Adding practical value to studies


In its quest to give students a total education, UCSI University is equipping them with entrepreneurial skills to boost their career prospects.

STARTING out as a humble computer training centre, UCSI University, formerly known as University College Sedaya International, is making a name for itself in the higher education industry.

With campuses in three states (Kuala Lumpur, Terengganu and Sarawak), and offering a spectrum of academic programmes ranging from medicine to the arts, UCSI University now has a three year plan to take it to further heights.

Aside from expanding its infrastructure, it seems like the university’s pet project is to transform the process of teaching and learning through technology.

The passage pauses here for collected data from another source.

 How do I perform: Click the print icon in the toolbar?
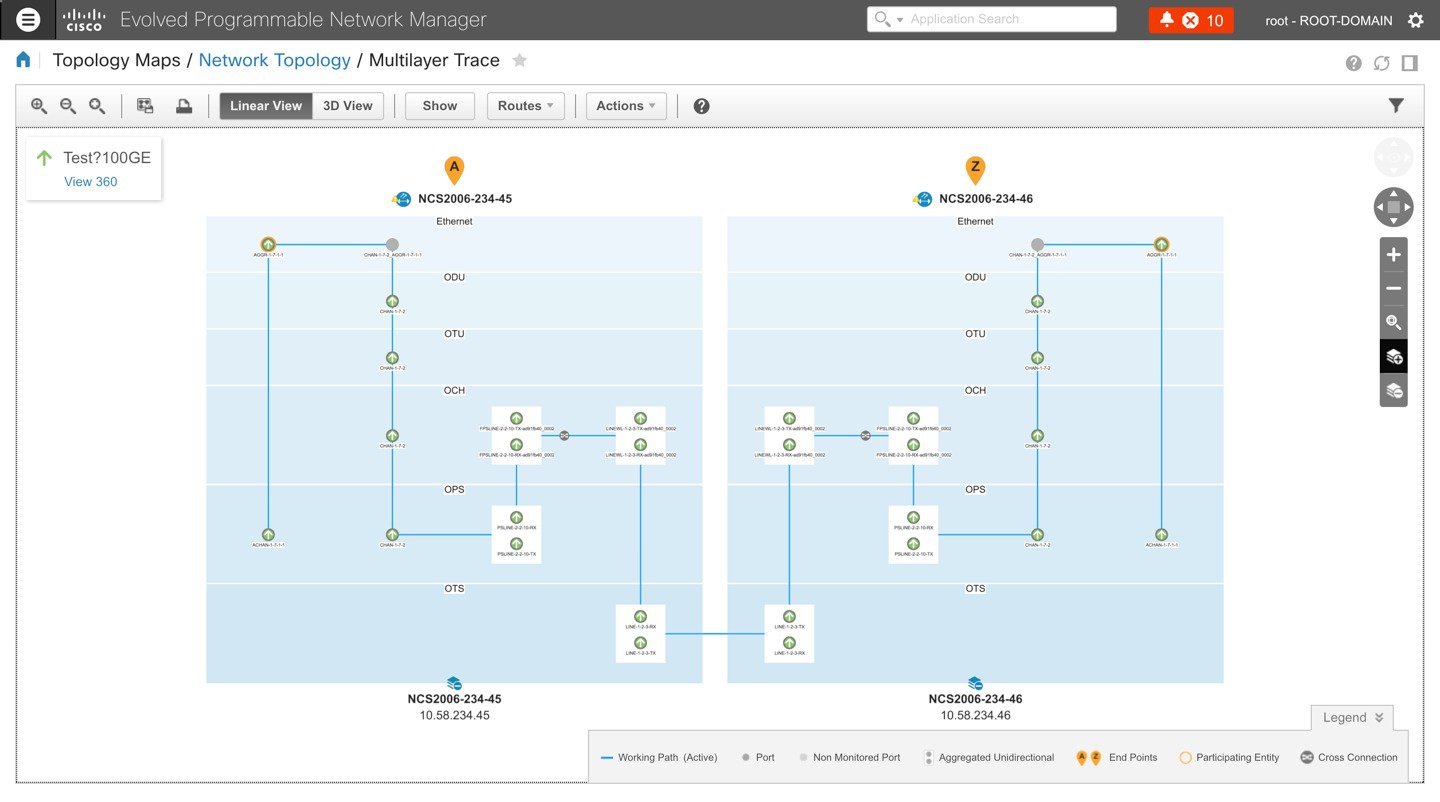pyautogui.click(x=184, y=105)
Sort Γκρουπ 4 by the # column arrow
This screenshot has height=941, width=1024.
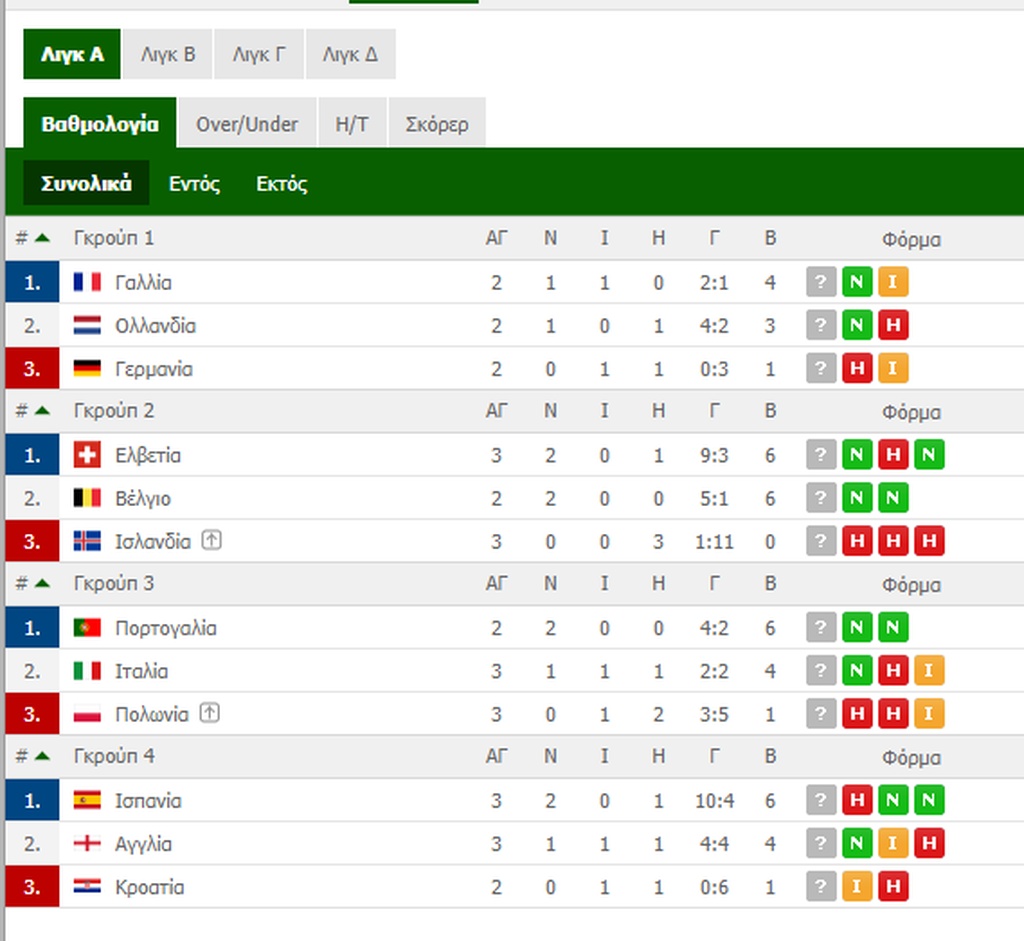point(41,756)
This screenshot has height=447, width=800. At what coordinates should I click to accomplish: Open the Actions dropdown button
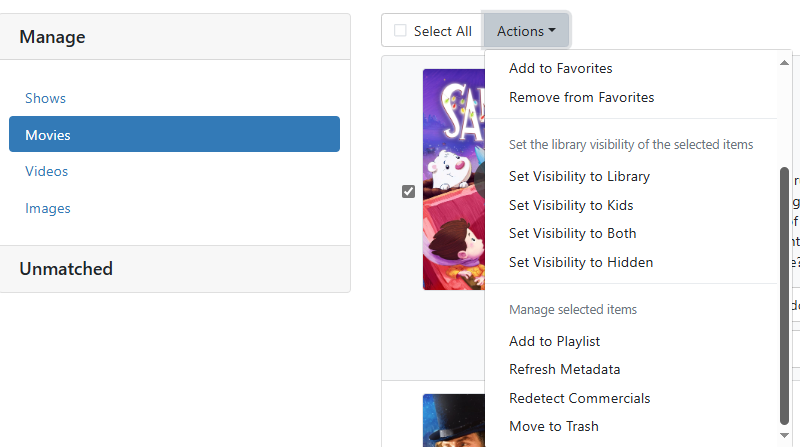point(526,31)
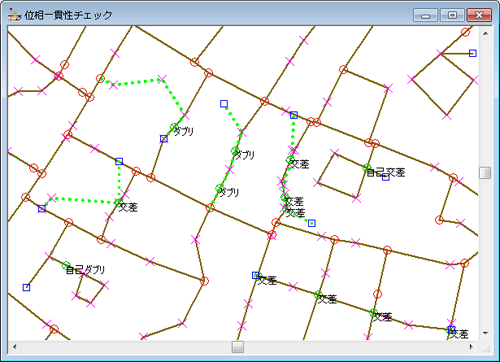
Task: Click the red circle where the top-left dotted path starts
Action: 100,79
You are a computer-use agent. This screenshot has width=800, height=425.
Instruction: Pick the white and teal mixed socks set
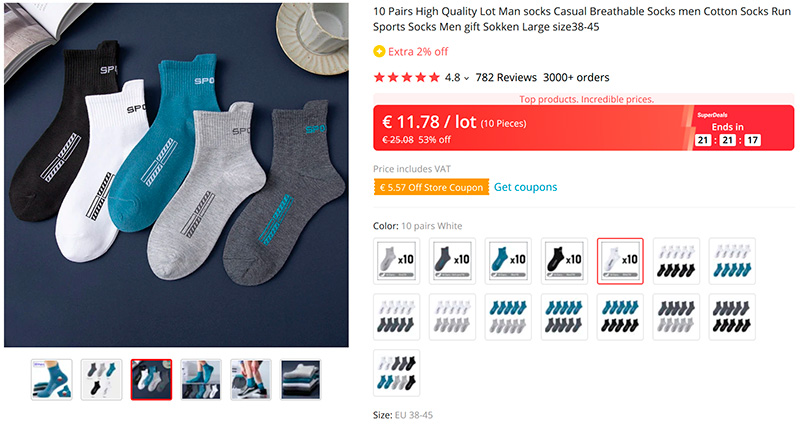point(732,261)
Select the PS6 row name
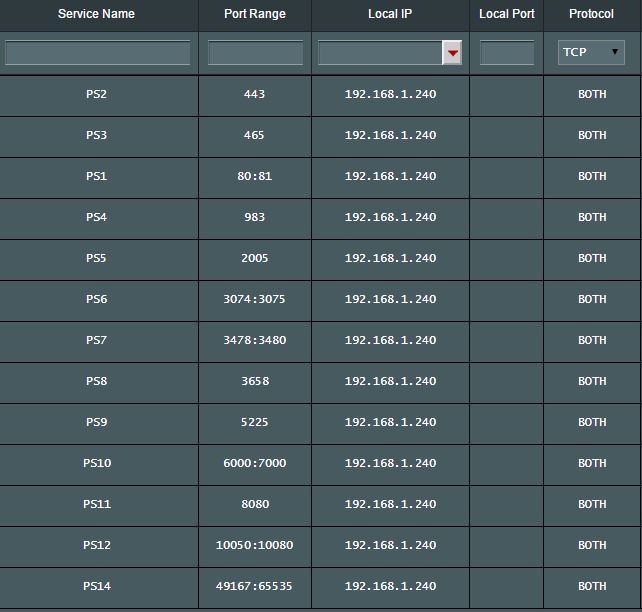The image size is (642, 612). click(97, 299)
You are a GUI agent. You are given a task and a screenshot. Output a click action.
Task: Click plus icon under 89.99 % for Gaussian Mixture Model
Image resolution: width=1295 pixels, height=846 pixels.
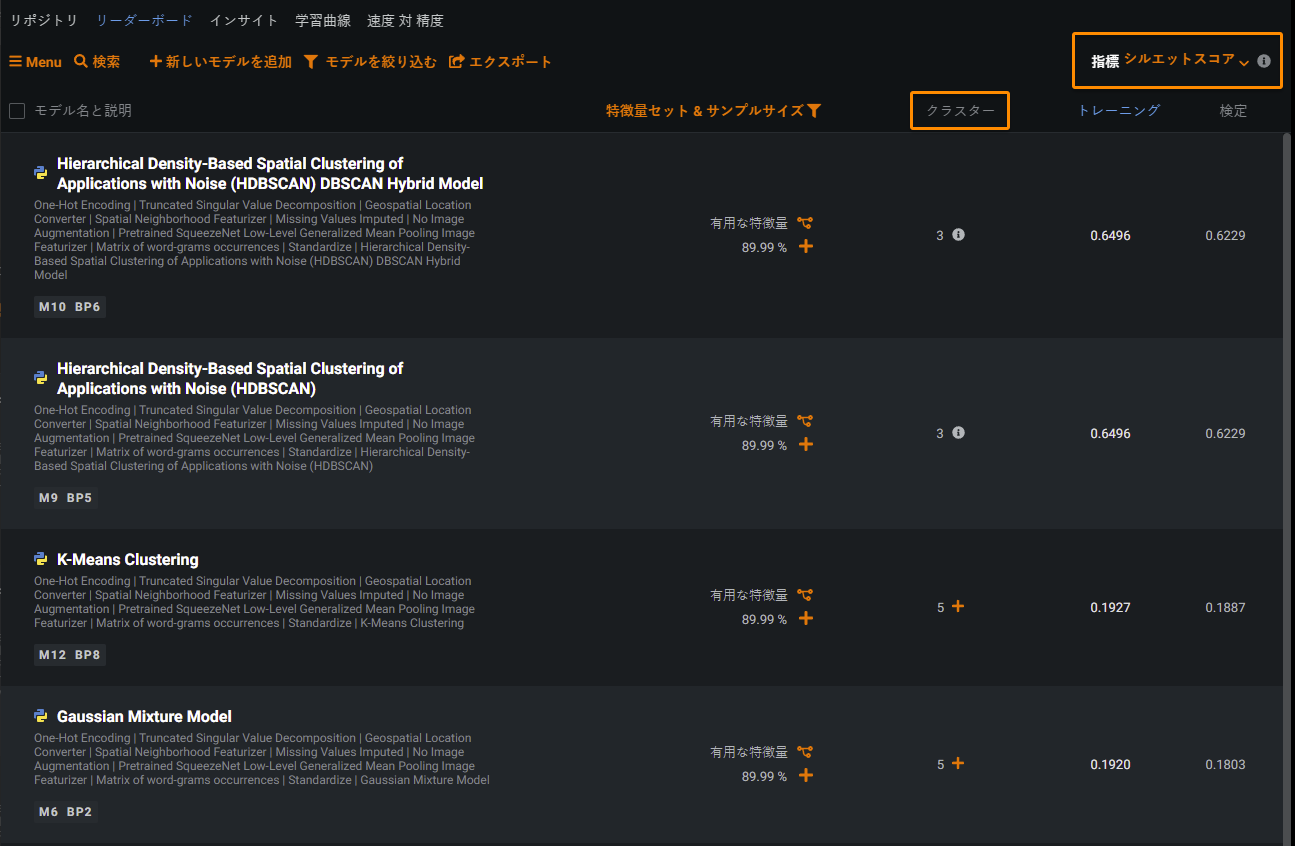click(x=806, y=776)
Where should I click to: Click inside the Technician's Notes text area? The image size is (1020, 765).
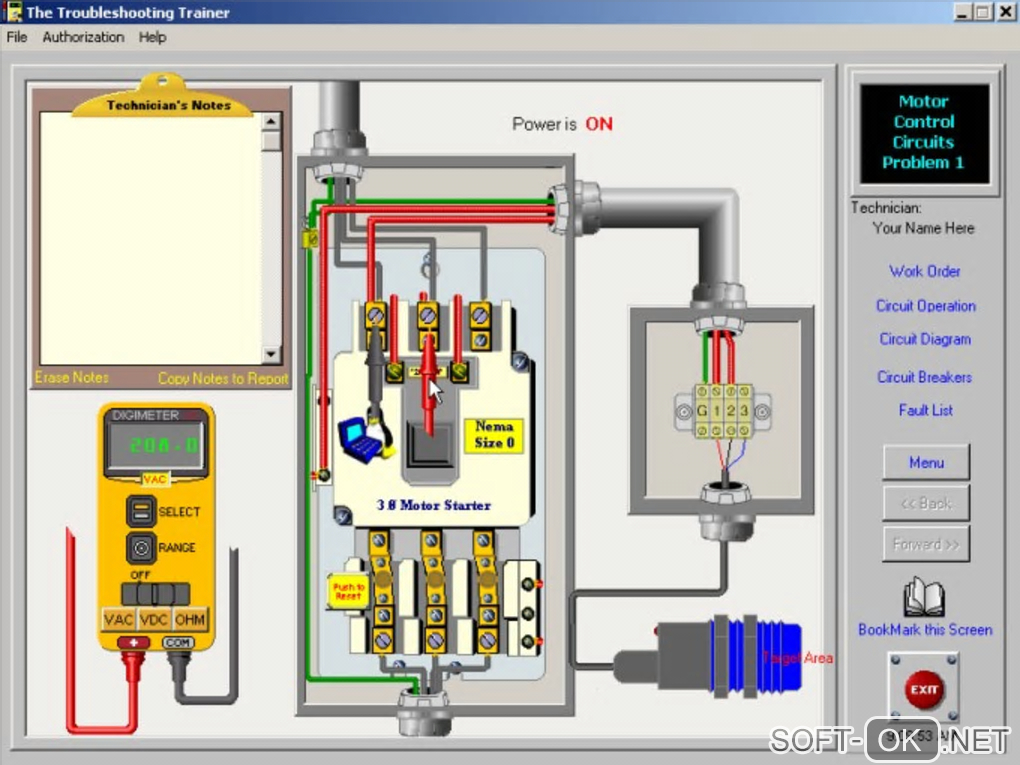[151, 238]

UCSI University group president and chief executive officer Peter Ng is one person behind this vision for change, and is determined that higher education institutions should embrace the future.

The extent of Ng’s commitment to innovation is especially clear when he starts musing about the university’s latest gadget acquisition for its students - a pen that doubles up as a voice recorder.

“There are many similar products on the market, but the beauty about this pen is that it’s capable of playing back precise moments of recording as it glazes over key words previously written down.

“You can store an entire semester’s worth of lecturers at your fingertips - imagine the possibilities!” exclaims Ng.

He explains that UCSI University will soon see a fully integrated information system at its campus where learning is not confined to merely the classroom.

“We’re looking at a different approach to learning. It’s not enough to simply put up lecture notes onto the Internet because that’s now a rudimentary approach to technology.

“Here at UCSI University, we’re looking at mobile connectivity where students can learn wherever they are, as well as bringing the whole world into a classroom.”

Taking the first step in this direction is the UCSI University library, which will be full automated by the end of August.

“This means that there will be no need for a counter; you can just swipe your book to check it out or return it,” elaborates Ng.

In its quest to enhance its students’ learning experience, UCSI University is also keen on equipping them with entrepreneurial skills to increase their employability as well as add practical value to their education.

The institution’s Enterprise and Entrepreneurship Zone (2EZ) is one way where students can actively delve in the world of entrepreneurship by running co-operative iniatives and planning marketing campaigns.

Two companies, namely Himalaya and DiGi, have already set up booths in the university’s Kuala Lumpur campus under the 2EZ banner, and more companies will be coming onboard in the future.

Ng reckons that it is important for students to think like entrepreneurs as the knowledge would apply to any field they wish to pursue.

“When you think like an entrepreneur, you can innovate a lot more and take into account different perspectives of a single idea,” he says.

“By refining ideas with this frame of thought, you can produce quality ideas that are readily applicable in the real world.”

He adds that the university plans to distribute to students manuals detailing the steps required to set up their own enterprises.

As UCSI University is due to be listed as a comprehensive university under the Rating System for Malaysian Higher Education Institutions (Setara), plans are also underway to up its research capabilities.

“The principle of our research undertakings is value innovation,” stresses Ng.

“This means that whatever research that is carried out needs to meaningful and not simply done for the sake of doing it.”

Putting their money where their mouth is, the university contributed RM4mil to its Centre for Research Excellence this year.

Another new development for UCSI University in the near future is the setting up of an independent foundation to distribute research funds and scholarships.

“The UCSI University Foundation will be chaired by former Education Minister Tan Sri Musa Mohamad and the university will continue to channel a percentage of its revenue to the foundation,” explains Ng.

With over 40% of its 7,000 students coming from over 70 countries, UCSI University also boasts of a vibrant campus culture, which Ng calls a “dream environment”.

“With the constant influx of foreign students, we’re actually working harder on recruiting locals!” jokes Ng.

“But the mix of cultures does make for an exciting campus - it’s great that students can be exposed to such an international atmosphere.”

UCSI University is a contributor to the Star Education Fund.